Page:Rabier - Anatole, 1935.djvu/19

Cette page n’a pas encore été corrigée

— Ma mère, poursuivit Toutenbec, partageant l’allégresse générale, sautait de joie pendant que je poussais un coin-coin sonore et joyeux pour fêter notre admission spontanée dans les faveurs royales.

— Bravo ! Bravo !  !… Vive Toutenbec, criait-on de toutes parts. C’étaient les auditeurs du caneton que ce récit avait émerveillés.

— Et comment, interrogea Anatole, se termina ton aventure ?

Anatole, en prononçant cette phrase était en proie à une sincère émotion.

— Hélas, répondit Toutenbec, les jours se suivent et ne se ressemblent pas. Notre entrée dans l’intimité du Roi suscita des jalousies sans nombre.

Le fermier qui voyait d’un mauvais œil le crédit dont ma mère jouissait auprès de Sa Majesté le Roi du Désert, lui tordit le cou et la pluma.….

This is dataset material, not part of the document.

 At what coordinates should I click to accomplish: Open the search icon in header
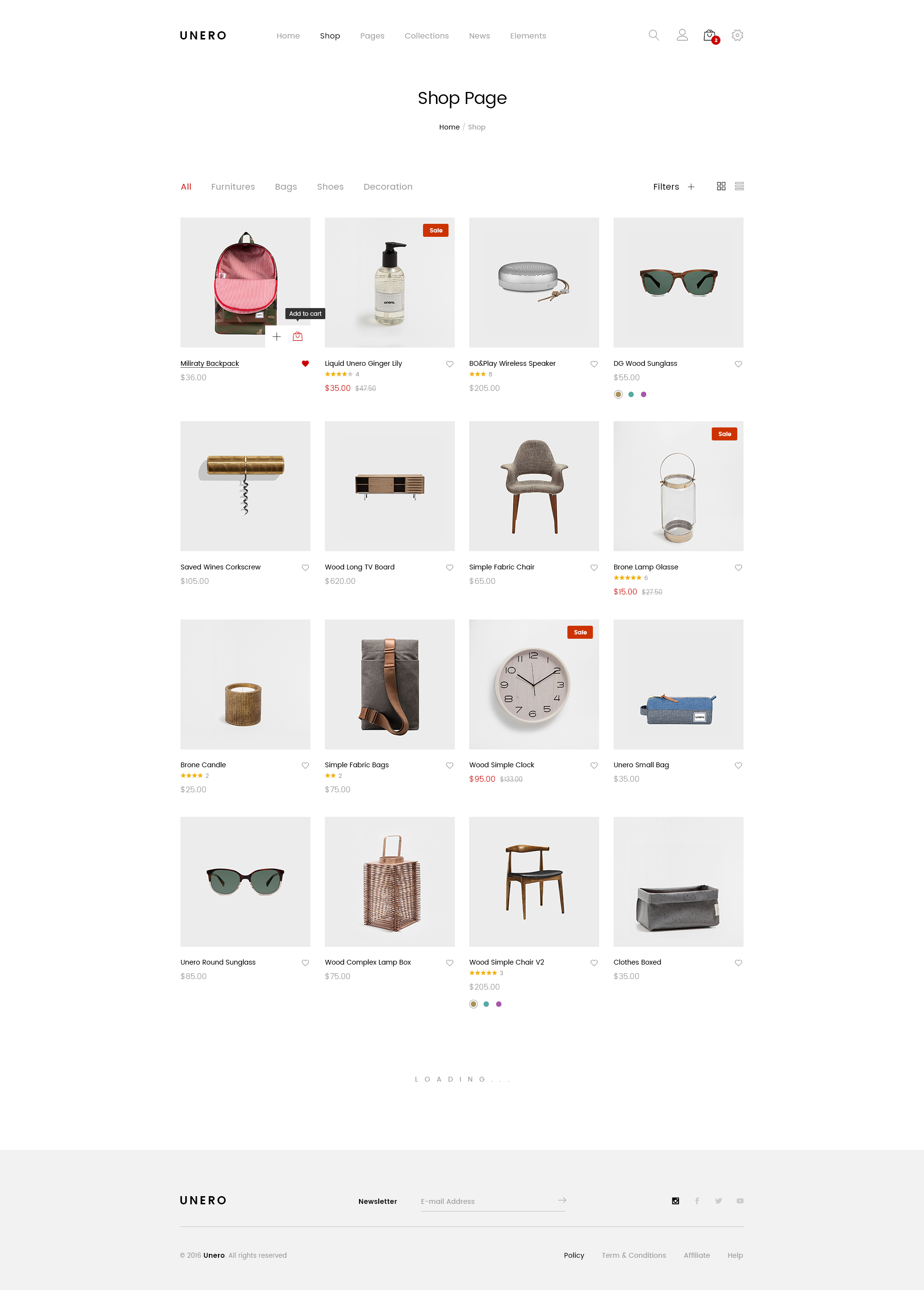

Et me promenant près du soupirail, je fus amené à assister, impuissant, aux derniers moments de ma mère ; et c’est en respirant les fumées odorantes qui s’échappaient de la rôtisserie que je compris que j’étais définitivement orphelin…

— Pauvre Toutenbec, gémit Anatole, attendri.

— Pauvre Toutenbec, répéta l’auditoire avec un sanglot dans la voix et des larmes plein les yeux…

— Hélas, reprit le caneton, mes malheurs ne s’arrétèrent pas là… Ce n’était pas fini.